I was resistant for many years to joining any social network in favor of sticking to my own little corner of the internet. Over time and cultural shifts I’ve softened that stance, however my social networking tends to fluctuate whereas the existence of this website has remained constant. In whatever forms, expressing myself online is a way of my life.
These are my current websites:
http://courtneepapastathis.com – Visual Art
http://neevita.net – Main art Site
http://blog.neevita.net – Diary and Art Blog
http://fakehair.net – Wigs and Hair pieces
http://vitaarts.net – Transforming lives through the power of artisitc expression
http://artfultouch.info – My 5-star rated massage practice.
http://notapplicable.org – My music site.
You are more powerful than what was done to you.
At one time, (1995-2004) this website was called phuqed.org, and I spent most of my time complaining, lashing, and being afraid.

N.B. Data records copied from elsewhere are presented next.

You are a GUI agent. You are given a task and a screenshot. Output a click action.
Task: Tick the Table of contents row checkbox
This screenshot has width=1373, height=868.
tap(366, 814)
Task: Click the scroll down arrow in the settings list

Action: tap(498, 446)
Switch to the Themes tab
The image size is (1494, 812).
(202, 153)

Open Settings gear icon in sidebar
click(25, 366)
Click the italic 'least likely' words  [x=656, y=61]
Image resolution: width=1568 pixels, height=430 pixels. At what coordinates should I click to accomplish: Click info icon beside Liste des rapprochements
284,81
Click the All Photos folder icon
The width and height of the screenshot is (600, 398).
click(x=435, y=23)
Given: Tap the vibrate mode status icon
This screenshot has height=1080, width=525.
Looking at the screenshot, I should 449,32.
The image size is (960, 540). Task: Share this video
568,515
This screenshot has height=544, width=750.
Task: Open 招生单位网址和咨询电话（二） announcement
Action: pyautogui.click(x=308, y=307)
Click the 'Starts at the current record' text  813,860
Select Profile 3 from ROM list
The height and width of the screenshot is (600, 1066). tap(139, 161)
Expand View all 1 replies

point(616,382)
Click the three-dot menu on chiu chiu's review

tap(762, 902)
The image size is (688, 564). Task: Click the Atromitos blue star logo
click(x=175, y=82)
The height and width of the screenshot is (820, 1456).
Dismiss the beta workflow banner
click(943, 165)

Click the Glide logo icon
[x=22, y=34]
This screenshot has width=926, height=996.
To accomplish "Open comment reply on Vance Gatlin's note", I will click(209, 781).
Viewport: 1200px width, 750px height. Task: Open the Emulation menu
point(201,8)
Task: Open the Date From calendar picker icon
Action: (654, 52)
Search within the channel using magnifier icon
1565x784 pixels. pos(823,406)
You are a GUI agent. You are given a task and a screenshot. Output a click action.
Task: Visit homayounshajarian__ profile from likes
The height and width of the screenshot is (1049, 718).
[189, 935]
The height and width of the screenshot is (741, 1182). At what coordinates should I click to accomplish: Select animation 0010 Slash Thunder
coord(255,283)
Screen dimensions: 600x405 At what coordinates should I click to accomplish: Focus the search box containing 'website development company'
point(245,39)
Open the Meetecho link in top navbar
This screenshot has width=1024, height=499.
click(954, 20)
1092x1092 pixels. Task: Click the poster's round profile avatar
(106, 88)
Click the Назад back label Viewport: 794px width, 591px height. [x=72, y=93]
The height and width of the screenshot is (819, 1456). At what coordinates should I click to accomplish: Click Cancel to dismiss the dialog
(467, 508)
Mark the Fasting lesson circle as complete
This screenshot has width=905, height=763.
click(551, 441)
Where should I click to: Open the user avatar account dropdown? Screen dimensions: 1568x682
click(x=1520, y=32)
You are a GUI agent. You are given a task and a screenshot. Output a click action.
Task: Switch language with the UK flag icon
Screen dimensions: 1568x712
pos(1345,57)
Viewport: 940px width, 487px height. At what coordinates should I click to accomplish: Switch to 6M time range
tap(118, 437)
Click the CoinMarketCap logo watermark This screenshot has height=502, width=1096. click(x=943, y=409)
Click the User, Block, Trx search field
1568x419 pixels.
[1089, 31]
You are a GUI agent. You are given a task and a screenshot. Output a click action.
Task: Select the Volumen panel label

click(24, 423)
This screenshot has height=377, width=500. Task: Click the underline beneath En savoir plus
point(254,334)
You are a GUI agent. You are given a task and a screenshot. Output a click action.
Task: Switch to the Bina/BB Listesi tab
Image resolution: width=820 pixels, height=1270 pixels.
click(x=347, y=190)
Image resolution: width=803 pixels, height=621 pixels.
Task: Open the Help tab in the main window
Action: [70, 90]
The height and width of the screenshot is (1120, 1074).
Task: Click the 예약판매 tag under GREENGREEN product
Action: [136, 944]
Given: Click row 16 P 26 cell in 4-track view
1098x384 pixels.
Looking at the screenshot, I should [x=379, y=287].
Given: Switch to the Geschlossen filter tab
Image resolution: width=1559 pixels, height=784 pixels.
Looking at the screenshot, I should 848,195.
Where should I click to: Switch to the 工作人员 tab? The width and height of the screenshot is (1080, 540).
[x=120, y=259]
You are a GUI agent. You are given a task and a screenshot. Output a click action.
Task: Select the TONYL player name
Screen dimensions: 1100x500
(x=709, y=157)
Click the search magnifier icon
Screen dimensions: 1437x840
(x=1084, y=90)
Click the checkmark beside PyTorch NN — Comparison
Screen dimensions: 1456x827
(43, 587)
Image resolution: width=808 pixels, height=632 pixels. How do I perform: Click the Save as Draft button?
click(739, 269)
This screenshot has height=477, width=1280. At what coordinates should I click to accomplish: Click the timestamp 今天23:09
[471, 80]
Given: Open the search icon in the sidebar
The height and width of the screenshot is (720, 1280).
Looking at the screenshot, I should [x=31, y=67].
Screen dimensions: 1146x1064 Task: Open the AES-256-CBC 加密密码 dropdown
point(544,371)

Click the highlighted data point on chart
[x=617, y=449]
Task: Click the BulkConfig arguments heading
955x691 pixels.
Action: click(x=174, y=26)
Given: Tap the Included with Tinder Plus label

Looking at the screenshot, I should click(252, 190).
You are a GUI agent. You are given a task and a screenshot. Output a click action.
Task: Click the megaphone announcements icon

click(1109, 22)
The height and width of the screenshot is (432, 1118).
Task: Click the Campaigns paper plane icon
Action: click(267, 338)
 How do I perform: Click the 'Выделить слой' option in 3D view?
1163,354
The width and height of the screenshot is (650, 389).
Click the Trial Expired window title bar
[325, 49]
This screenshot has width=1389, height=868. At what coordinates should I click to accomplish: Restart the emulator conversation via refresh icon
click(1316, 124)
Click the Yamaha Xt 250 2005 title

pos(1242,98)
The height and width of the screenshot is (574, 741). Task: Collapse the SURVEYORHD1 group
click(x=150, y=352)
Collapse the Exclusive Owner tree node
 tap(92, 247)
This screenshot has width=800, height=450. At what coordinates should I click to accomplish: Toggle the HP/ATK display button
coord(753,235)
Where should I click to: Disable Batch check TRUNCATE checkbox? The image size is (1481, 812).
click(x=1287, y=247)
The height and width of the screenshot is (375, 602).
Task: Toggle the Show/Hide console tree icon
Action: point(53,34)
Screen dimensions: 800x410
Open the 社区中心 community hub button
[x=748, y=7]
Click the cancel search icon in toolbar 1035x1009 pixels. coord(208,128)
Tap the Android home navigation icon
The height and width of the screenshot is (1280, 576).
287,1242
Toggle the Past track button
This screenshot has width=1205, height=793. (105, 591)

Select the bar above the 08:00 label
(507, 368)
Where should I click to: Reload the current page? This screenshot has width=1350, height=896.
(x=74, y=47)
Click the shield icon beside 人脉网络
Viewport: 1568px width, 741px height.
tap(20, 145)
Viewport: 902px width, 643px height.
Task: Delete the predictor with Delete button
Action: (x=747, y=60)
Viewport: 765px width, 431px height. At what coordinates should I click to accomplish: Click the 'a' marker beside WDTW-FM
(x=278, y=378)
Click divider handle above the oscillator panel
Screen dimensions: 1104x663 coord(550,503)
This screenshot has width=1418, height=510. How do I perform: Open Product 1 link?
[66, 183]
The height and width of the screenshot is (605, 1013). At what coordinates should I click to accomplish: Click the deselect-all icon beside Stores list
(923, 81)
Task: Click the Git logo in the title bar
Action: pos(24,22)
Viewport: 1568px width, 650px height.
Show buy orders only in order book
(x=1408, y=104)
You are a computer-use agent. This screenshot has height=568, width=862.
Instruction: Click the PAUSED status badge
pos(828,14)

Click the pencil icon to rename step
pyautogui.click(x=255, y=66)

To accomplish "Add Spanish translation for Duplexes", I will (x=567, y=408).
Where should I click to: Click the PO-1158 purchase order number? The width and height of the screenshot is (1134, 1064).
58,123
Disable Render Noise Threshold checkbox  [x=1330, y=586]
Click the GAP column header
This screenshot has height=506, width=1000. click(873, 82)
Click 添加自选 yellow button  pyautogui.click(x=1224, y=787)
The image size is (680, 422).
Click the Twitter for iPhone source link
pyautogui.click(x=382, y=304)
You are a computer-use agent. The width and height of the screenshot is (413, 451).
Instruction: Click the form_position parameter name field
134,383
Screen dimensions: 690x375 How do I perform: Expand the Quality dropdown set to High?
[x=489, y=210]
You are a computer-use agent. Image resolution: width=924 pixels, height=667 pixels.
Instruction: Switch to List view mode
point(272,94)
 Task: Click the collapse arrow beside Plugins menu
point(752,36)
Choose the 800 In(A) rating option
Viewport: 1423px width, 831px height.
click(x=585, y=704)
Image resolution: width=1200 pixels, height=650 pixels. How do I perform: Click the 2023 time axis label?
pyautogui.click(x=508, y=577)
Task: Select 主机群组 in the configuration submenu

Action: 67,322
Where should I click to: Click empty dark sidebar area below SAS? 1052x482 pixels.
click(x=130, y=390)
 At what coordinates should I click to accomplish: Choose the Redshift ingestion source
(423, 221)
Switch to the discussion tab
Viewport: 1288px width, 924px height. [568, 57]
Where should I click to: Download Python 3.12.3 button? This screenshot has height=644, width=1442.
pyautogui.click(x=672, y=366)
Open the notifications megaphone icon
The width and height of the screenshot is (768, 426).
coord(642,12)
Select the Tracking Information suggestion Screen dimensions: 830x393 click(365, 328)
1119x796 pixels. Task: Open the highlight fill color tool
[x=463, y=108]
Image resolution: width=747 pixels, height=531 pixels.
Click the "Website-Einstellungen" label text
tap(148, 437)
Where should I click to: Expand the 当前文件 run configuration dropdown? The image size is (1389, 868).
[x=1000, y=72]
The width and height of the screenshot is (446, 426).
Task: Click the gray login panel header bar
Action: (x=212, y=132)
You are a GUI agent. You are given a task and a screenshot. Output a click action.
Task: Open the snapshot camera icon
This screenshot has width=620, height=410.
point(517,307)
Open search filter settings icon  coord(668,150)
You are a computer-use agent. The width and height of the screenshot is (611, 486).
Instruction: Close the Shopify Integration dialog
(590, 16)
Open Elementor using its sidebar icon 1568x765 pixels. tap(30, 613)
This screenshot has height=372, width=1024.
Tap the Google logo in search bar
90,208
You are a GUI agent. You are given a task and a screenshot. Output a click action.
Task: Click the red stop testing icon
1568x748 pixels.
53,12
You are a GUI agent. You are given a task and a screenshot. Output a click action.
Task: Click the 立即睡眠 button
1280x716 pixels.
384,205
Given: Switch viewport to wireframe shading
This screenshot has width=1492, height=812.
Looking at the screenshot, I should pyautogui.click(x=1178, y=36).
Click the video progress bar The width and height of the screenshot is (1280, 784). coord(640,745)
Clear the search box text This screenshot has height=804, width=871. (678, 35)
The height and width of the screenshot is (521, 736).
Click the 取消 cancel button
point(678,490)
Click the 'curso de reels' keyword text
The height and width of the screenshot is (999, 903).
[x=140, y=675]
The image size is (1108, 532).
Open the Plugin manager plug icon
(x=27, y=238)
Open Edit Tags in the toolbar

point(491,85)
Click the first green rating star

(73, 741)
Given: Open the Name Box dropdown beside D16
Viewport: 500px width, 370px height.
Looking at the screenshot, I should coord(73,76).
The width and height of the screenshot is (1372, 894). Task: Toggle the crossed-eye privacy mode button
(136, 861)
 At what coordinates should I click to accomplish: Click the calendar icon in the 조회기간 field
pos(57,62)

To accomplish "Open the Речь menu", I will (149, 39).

I have endured many difficult times that have shaped and sharpened who I am today, and I though I have always come out of them swinging and having leveled up a few notches in my evolution, often times when I am in the thick of it I fear for my life. I manage and often struggle with the realities of having a deep connection with the dark and many cruel, suicidal inner voices.
Many of my years were excessively bleak and hopeless feeling, and occasionally some of my days still are. I’ve contemplated and attempted suicide in my past, struggled with substance abuse and manage some severely debilitating emotional tides. You are not alone, and maybe it never goes away, but it gets better, and every time I’ve decided to bare down and hold fast through it, I’ve come out the other side appreciating that I did.
In addition to a couple good therapists over the years, some true friends, consistently seeking hard answers of myself, and a fuckton of writing, here are some books that have helped me through many profound transformations in my life.
“The Grief Recovery Handbook” (combined with a registered counselor) – John W. James & Russell Friedman
“Escaping Emotional Entrapment” – Daniel Rutley
“Dark nights of the Soul” – Thomas Moore
“The Courage to Trust” – Cynthia L. Wall, LCSW
“The Relationship Cure” – John M Gottman, Ph.D.
“Control Theory” – William Glasser
“The Power of Now” – Eckhart Tolle
I also found the Landmark Forum to provide very beneficial information, as well as being a good exercise in patience/withholding judgement. Additionally, figuring more out about food, and finding a way to stay in shape (aerial) were both invaluable changes I made in my life for the better.